Como puede fácilmente apreciarse, Gracián aconseja sobre las relaciones con los amigos y con los enemigos, y sobre cómo debemos manejar los sentimientos que tenemos hacia ellos: la amistad y la enemistad. Y lo primero que predica sobre ambos es que, aun siendo de signo contrario, poseen una misma cualidad: su falta de perdurabilidad. El autor los equipara en el enunciado de su reflexión en el aspecto de que ambos no son perennes.
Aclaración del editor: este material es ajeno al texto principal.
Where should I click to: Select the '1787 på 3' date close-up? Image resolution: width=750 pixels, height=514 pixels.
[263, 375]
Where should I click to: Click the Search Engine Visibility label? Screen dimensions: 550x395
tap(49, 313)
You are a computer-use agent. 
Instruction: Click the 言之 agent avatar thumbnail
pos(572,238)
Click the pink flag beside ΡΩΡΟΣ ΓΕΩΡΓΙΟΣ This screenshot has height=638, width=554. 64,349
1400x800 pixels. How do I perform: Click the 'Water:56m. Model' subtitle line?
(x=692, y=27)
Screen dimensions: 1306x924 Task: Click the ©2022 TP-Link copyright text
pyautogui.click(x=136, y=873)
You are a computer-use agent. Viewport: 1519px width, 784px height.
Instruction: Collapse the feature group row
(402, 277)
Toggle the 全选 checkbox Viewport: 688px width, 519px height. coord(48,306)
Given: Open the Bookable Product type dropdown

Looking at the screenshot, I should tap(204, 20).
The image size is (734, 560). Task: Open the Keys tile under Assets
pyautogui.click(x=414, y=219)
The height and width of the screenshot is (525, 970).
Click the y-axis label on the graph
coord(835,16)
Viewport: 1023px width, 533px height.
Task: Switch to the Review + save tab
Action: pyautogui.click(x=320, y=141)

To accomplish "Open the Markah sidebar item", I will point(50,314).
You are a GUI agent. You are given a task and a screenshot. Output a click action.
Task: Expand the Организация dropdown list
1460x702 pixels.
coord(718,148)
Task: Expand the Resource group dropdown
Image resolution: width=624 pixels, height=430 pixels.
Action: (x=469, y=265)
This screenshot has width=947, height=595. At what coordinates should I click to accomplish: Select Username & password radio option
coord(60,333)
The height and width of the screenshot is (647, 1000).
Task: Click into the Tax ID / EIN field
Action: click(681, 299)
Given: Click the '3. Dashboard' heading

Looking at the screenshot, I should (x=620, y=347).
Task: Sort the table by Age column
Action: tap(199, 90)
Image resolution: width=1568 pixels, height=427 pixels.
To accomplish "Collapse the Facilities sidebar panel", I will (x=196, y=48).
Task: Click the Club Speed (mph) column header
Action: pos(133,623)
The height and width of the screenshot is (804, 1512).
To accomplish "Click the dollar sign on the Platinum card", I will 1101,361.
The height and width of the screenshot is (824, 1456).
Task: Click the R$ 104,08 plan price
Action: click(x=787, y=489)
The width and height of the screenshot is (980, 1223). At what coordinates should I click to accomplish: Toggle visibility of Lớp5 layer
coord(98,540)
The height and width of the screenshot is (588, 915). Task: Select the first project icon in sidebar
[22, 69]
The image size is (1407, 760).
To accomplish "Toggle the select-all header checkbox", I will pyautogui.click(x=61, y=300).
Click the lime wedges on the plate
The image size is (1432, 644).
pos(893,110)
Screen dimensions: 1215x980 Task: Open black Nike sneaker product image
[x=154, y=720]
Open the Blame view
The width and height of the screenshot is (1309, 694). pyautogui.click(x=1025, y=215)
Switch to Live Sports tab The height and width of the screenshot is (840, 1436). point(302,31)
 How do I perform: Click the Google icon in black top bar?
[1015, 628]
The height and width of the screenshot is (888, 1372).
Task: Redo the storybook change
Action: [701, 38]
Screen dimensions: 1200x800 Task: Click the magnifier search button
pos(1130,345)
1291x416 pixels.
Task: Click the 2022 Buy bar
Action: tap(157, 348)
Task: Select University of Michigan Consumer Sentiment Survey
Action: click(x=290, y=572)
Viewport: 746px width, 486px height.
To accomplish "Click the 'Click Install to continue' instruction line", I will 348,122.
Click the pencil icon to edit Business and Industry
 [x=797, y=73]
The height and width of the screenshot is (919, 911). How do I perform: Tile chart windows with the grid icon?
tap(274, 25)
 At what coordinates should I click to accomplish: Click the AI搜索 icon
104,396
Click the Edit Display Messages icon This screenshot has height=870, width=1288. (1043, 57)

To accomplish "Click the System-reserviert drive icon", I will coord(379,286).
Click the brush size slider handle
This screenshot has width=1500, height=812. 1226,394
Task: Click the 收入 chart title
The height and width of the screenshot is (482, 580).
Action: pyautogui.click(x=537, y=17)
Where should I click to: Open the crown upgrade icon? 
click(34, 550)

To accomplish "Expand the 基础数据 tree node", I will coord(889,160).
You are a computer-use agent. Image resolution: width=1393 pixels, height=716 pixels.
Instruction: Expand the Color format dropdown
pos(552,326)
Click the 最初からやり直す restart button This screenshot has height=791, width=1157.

Lo cual invita a preguntarnos si aun siendo ambos mutables es uno más perdurable que el otro.

No es fácil responder a esa pregunta, porque mientras la amistad tiene una intensidad variable, la enemistad, una vez que ha nacido, no parece que pueda recomponerse: la aversión permanece y una vez rota la amistad en trozos ya no suelen poder pegarse.

Justamente por su mutabilidad, Gracián, en la primera parte de su comentario, hace notar que los amigos no lo son para siempre y que, a veces, la pérdida de la amistad no desemboca en simple indiferencia, sino que convierte al amigo en enemigo y de los más encarnizados. Y explica a qué puede deberse tal mudanza, señalando que la vida está sujeta a cambios constantes, lo cual puede provocar en nosotros una nueva actitud que torna el antiguo afecto que sentíamos por alguien en un sentimiento de enemistad y odio.

Gracián aconseja, con acierto, que, a las amistades pasajeras y momentáneas, no les demos “armas”. Nos advierte “con los amigos, secreta prevención”, lo cual significa que no les hagamos confidencias que luego puedan volverse contra nosotros. Y es que la conversión de amistad en enemistad produce, entre otros efectos, que se abra paso a la infidencia. Coincido con él en que abrirse a los demás en lo sustancial de nuestro yo más íntimo es ponerse en sus manos. No hay que dejarse llevar por la euforia de un momento y abrir los diques de la intimidad. No me refiero a los secretos inconfesables, que la mayoría de nosotros no los tiene, sino a esos razonamientos ocultos que nos sirven para tomar nuestras decisiones. Si los revelamos, estamos dando a conocer el proceso mental que guía nuestras actuaciones y en cierto modo quedamos desarmados ante nuestros interlocutores. Si al amigo de hoy que se convierte en el enemigo del mañana, y le hemos abierto nuestra intimidad de par en par, no solo podrá contar aquello que debía mantener oculto, sino también adelantarse a nuestros movimientos por conocer nuestra forma de actuar.

"La gentileza, el desprendimiento, la cortesía, la nobleza de ánimo y demás cualidades semejantes son las mejores condiciones que se pueden poner en práctica en el trato con terceros"

El autor dedica los últimos incisos del texto comentado a aconsejarnos sobre el trato que ha de darse a los enemigos. Nos recomienda que tengamos frente a ellos una actitud de reconciliación. El consejo es tan bueno como difícil de seguir. Porque rota la relación de amistad, sobre todo la que fue muy íntima, el sentimiento de afecto en el mejor de los casos desaparece y en el más habitual es sustituido por el odio. Y tanto en un caso como en el otro, resulta casi imposible volver a unir sentimientos que, o no existen porque han desaparecido, o son de mutua aversión.

En lo que se refiere a la caballerosidad, no tengo ninguna duda de que es la cualidad que mejores resultados puede asegurar en los eventuales conflictos con los enemigos, originarios o sobrevenidos. Y es que la gentileza, el desprendimiento, la cortesía, la nobleza de ánimo y demás cualidades semejantes, que son las que definen la caballerosidad, son las mejores condiciones que se pueden poner en práctica en el trato con terceros.

Finalmente, hay que adherirse sin reserva alguna a la recomendación de no usar nunca la venganza. La supuesta satisfacción que produce llena el alma de malos sentimientos y hasta nos pueda llegar a pesar la satisfacción que nos produjo el mal ocasionado. En lo que estoy poco de acuerdo con Gracián es que al vengativo ocasional le atormente que otros puedan usar la venganza contra él.